Se
Plasticland di
Tiziano Soro (Milano, 1979), invece di una mostra, fosse un negozio di
Milano, sarebbe senz’altro quello di Fiorucci in San Babila. Ovviamente non parliamo
del celebre megastore chiuso da qualche anno, ma dell’attuale rivendita
Love
Therapy identificabile nel marchio fiabesco: i sette nani, quelli di Biancaneve. Di
Fiorucci c’è l’uso della fiaba per colorare la contemporaneità, e soprattutto
c’è lo sguardo pop per estetizzarla.
Plasticland può in prima analisi suscitare nel visitatore un impatto
emotivo rassicurante, leggero, quasi spensierato e ovattato, come le atmosfere
evocate da una fiaba: trionfa il rosa confetto, ci sono pupazzi, unicorni,
giostrine. Il secondo passo verso ogni singolo quadro però apre su un universo
simbolico stratificato, dove il gioco non è più (solo) tale.
Così, da un tripudio di arcobaleni emergono le dichiarazioni
di diniego contro la guerra: pensiamo a
Call to Army, in cui “la chiamata alle armi” è
interpretata da un pallottoliere a metà, con sullo sfondo l’immagine reiterata
di un soldato.
E non a caso, l’unica guerra ammessa è quella in assoluto più
dolce, delle torte in faccia (si veda
Cakewar).
Dura critica sociale nel quadro
Love is in the air, in cui uno sfondo azzurro
propone l’immagine ripetuta più e più volte di una Madonna che però, al posto
dell’aureola, ha una
fiche. Nell’opera, come scrive il curatore della mostra, Ivan
Quaroni, “
l’immagine in primo piano, amaramente sarcastica, raffigura
l’insegna al neon di una delle tipiche cappelle di Las Vegas, dove sono
celebrati disimpegnati fast wedding”.
A tal proposito va sottolineato che una delle figure che
si ripetono nei quadri di Soro è proprio l’insegna. La segnaletica, decisamente
pop, con la sua simbologia sintetica e appunto evocativa. Pensiamo a
No camp, opera dal gusto surreale che
associa il “divieto” a una navicella spaziale che si muove su uno sfondo di
banane. Ancora segnaletica in
Last dinner, dove il verde di un’“uscita d’emergenza”
campeggia al centro di una quadrettata tovaglia rossa, imbandita per una foca.
Ma la prima insegna è proprio
Plastic Land, costruita sui resti di una vecchia lamiera. A
comporre la scritta, le lettere rigorosamente di plastica, di quelle usate dai
bambini per imparare a scrivere il proprio nome.

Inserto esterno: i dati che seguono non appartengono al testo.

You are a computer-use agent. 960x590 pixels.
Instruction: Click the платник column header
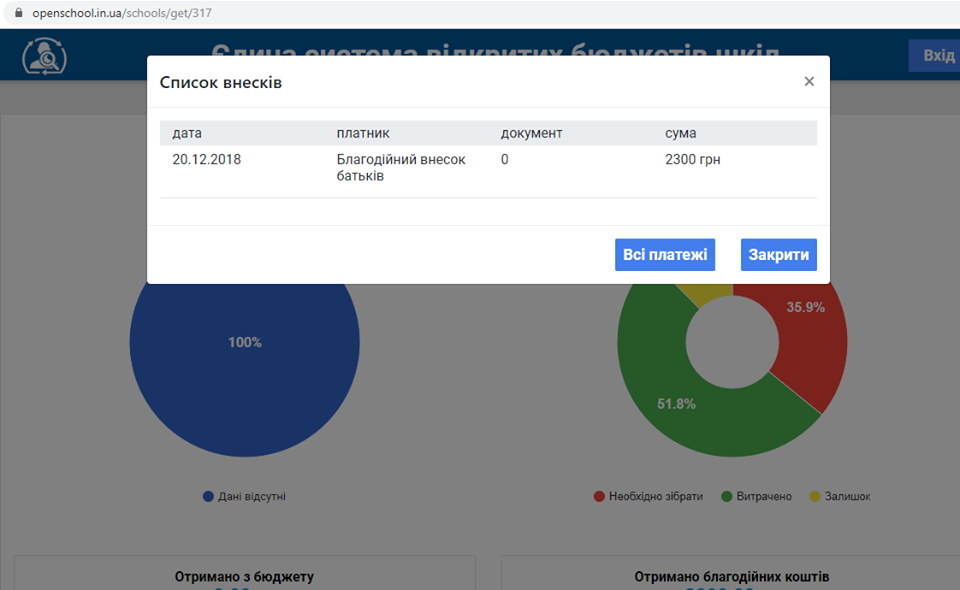pos(363,133)
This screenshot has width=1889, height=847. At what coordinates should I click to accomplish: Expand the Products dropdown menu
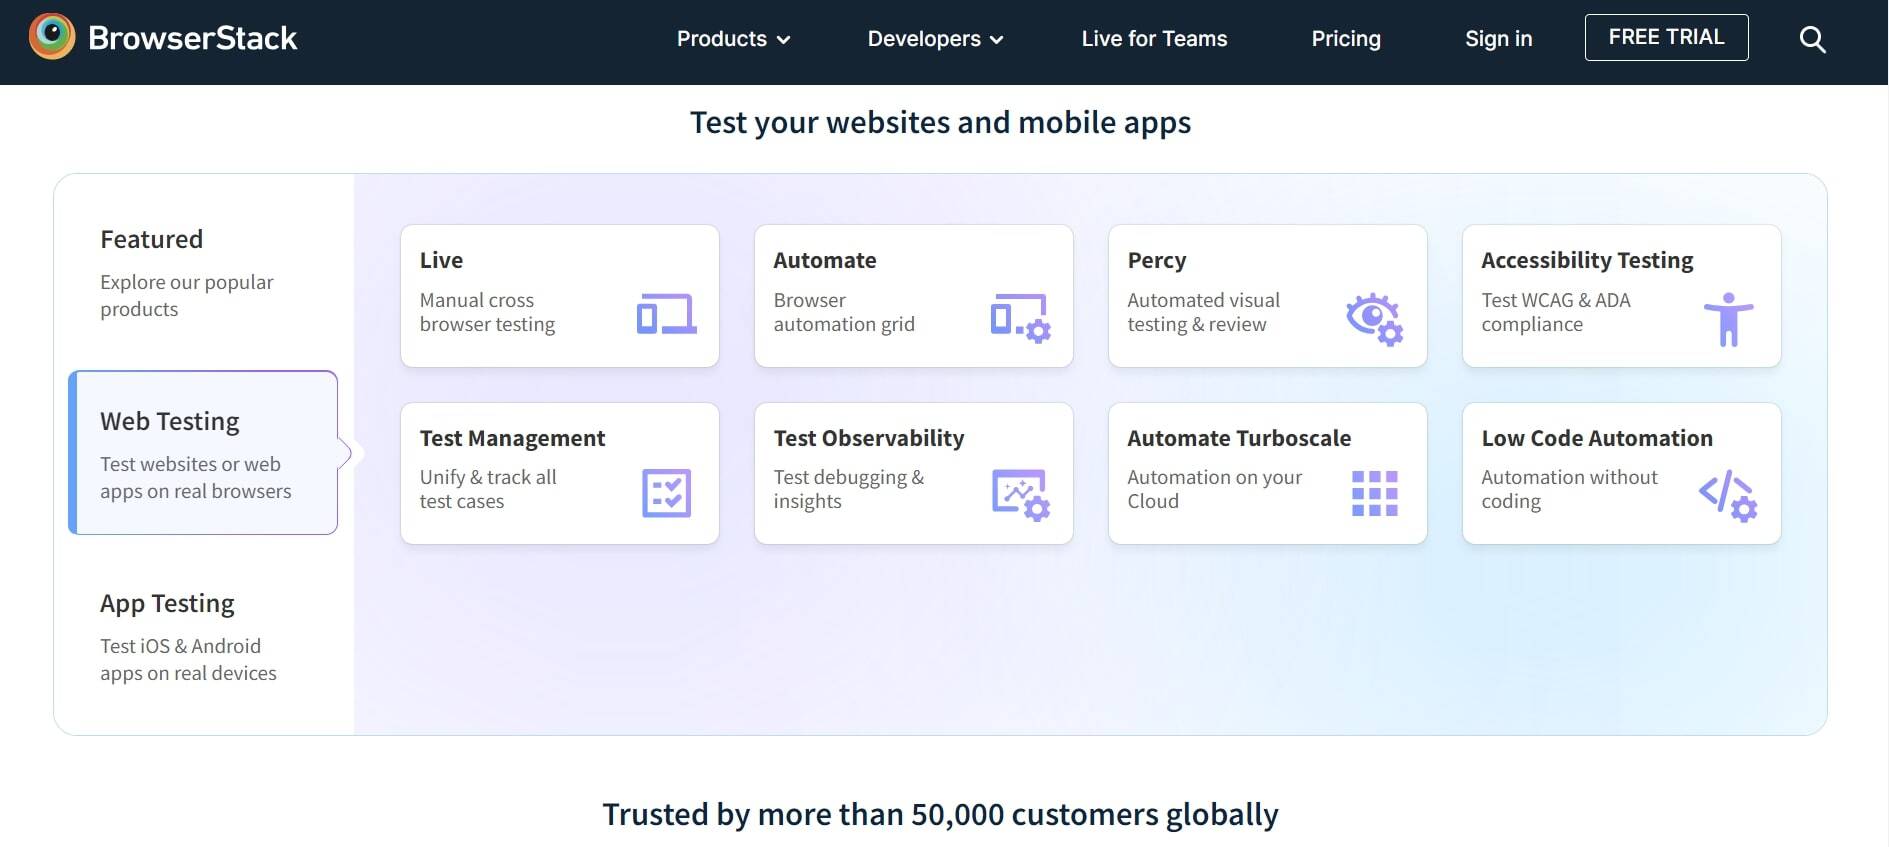click(733, 39)
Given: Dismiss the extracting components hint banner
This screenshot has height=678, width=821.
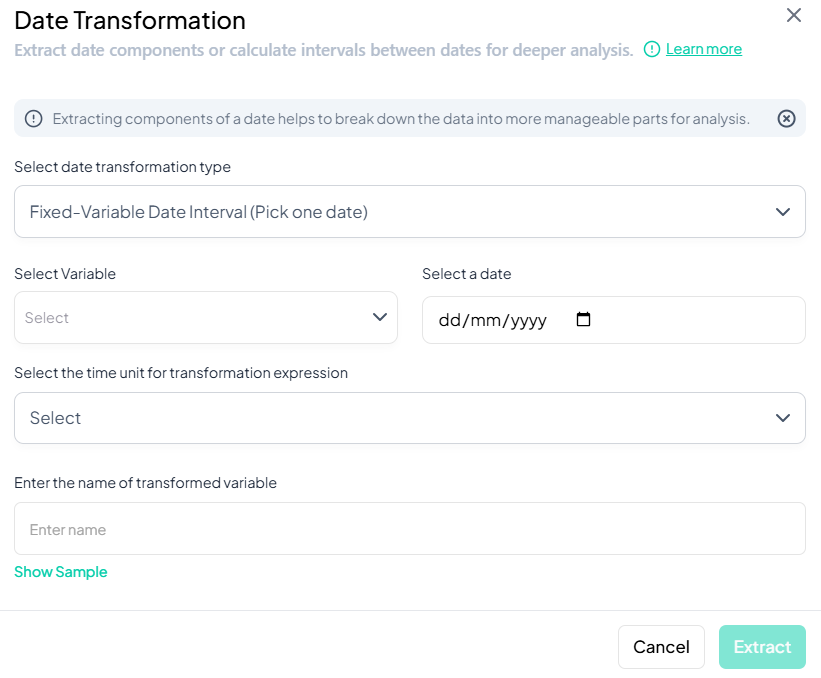Looking at the screenshot, I should (786, 119).
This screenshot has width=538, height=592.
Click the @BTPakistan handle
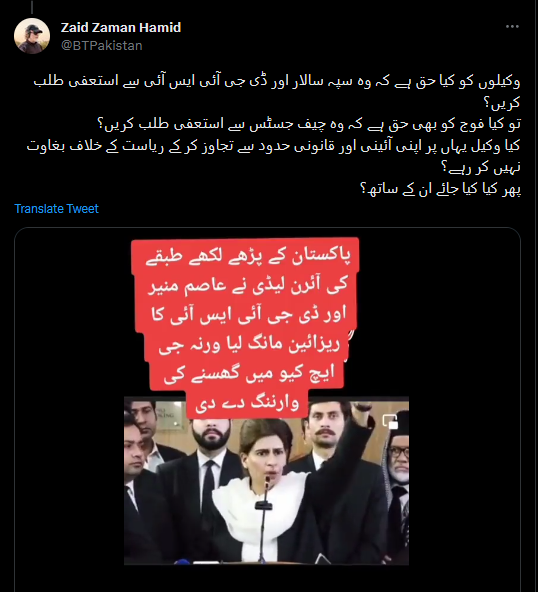(102, 45)
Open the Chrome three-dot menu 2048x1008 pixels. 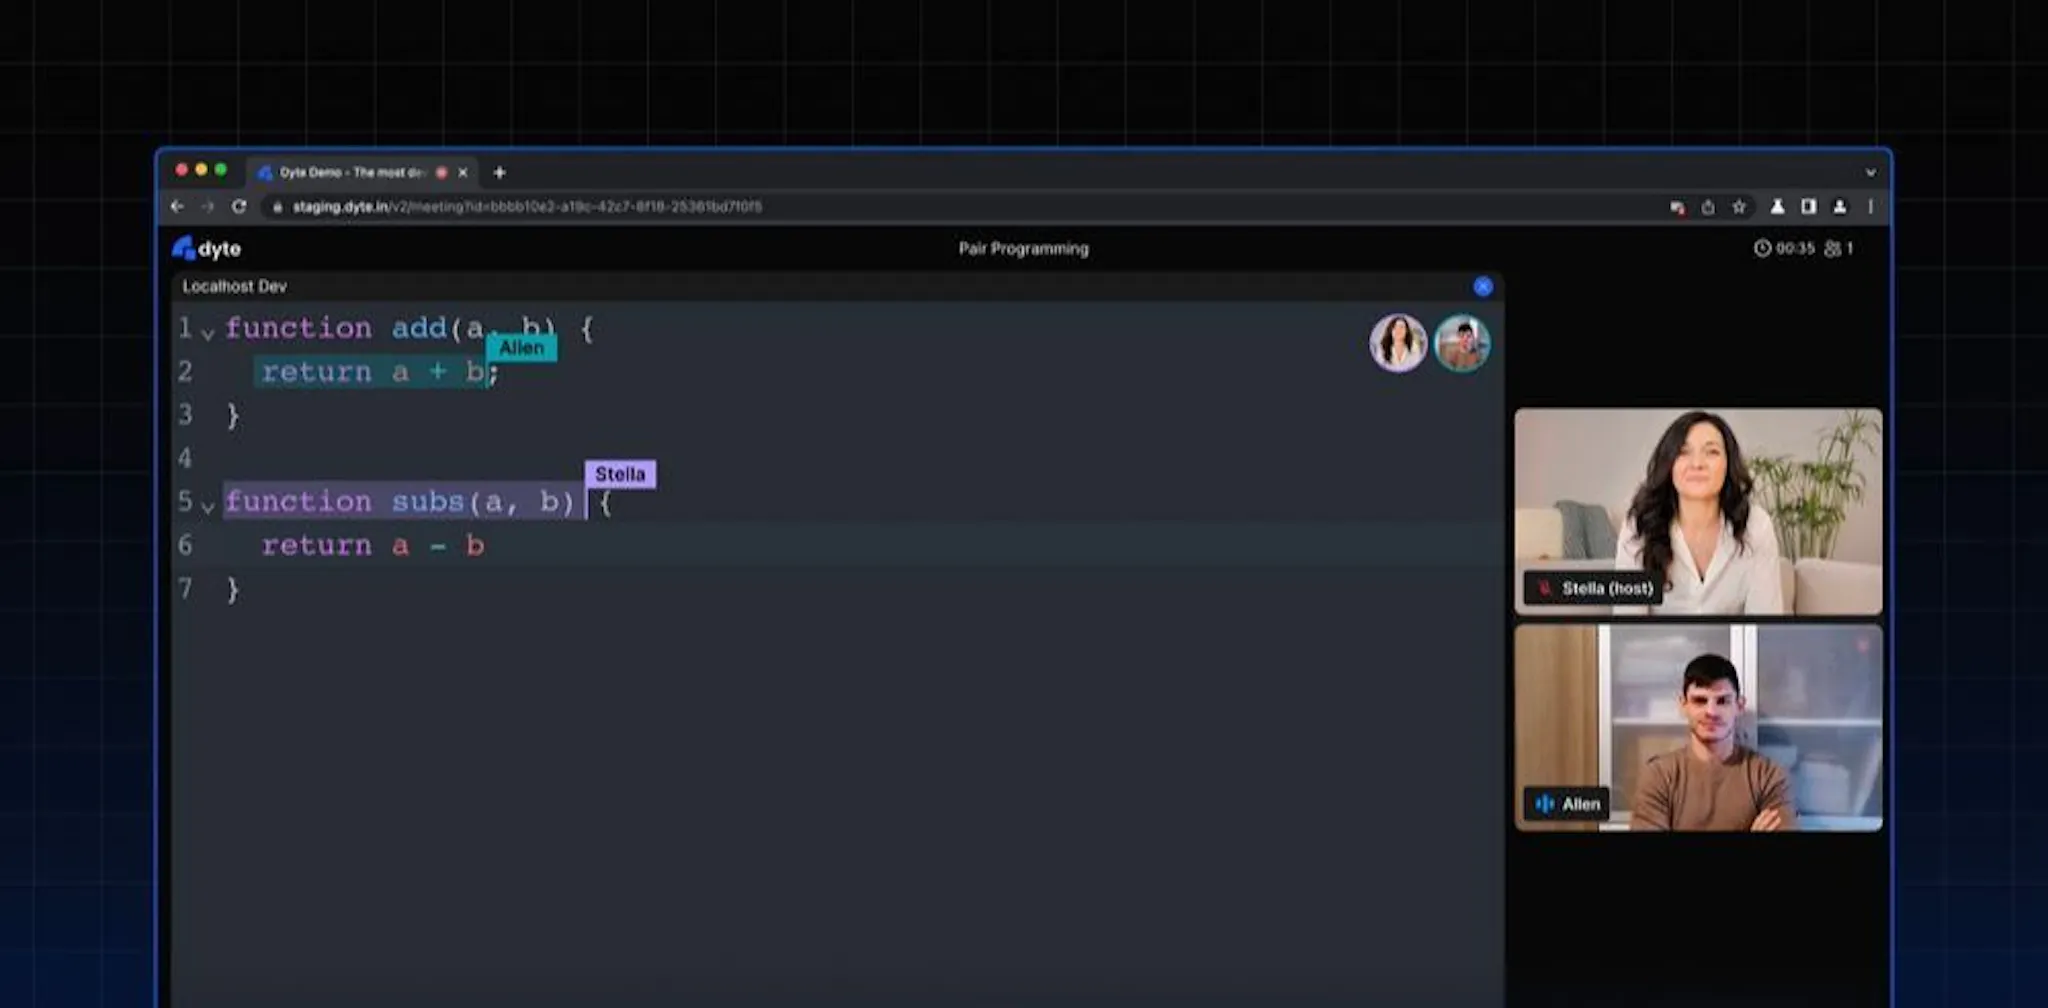1870,206
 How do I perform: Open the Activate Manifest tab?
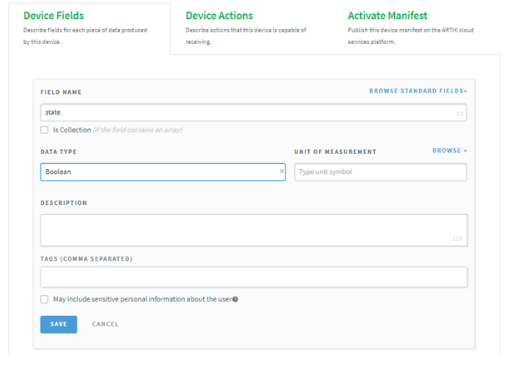(388, 16)
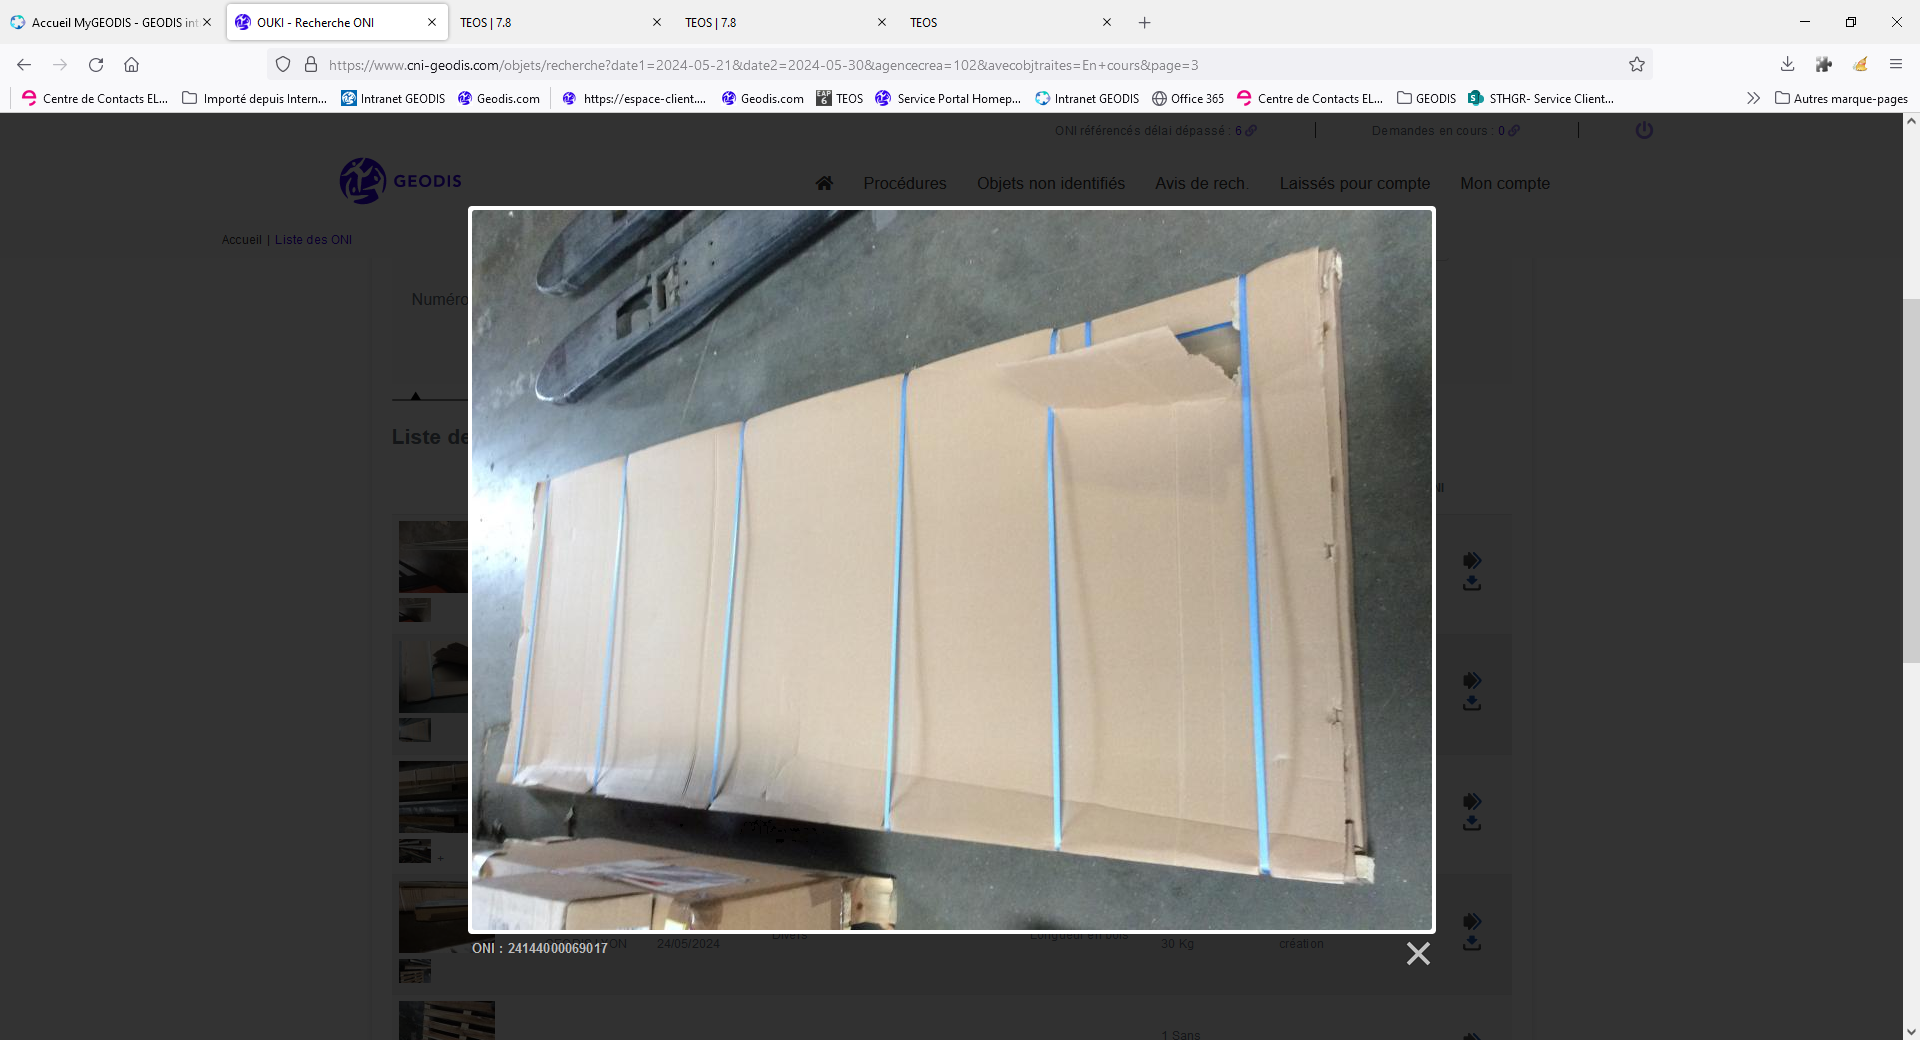The image size is (1920, 1040).
Task: Reload the current page
Action: (x=96, y=65)

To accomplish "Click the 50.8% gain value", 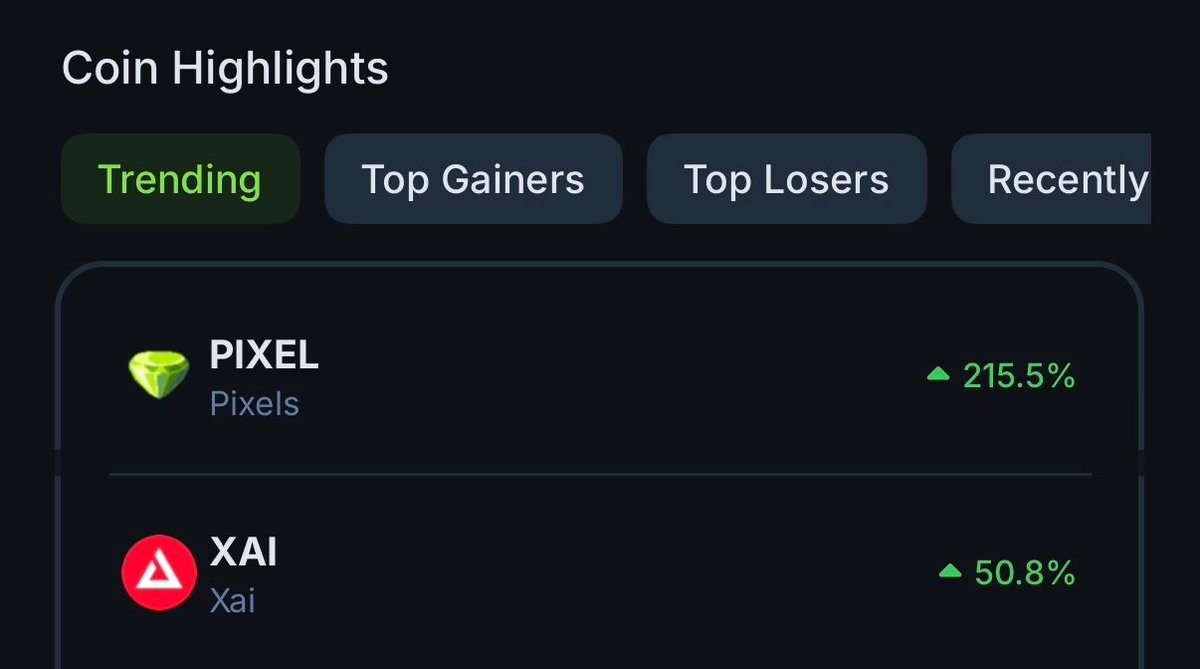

In un mondo di plastica non possono che essere i
giocattoli i grandi protagonisti. E dalle opere pittoriche i toys entrano nella
realtà del percorso espositivo occupando un ruolo di primi attori:
Burro fun,
Please insert coin,
AlleluJa (ovvero un triciclo che ricorda
quello di
Shining di
Kubrik, per
l’occasione tutto rosa tempestato dall’immagine della Vergine, con a fianco un
“casco” sottovetro).
Giocattoli che diventano icone, simboli, metafore. Come
ogni fiaba, anche la mostra diventa un viaggio (si pensi a Propp) disseminato
di segnali, in cui ci si stupisce di trovare cose, facce, oggetti facilmente
riconoscibili e ricontestualizzati in un percorso straniante.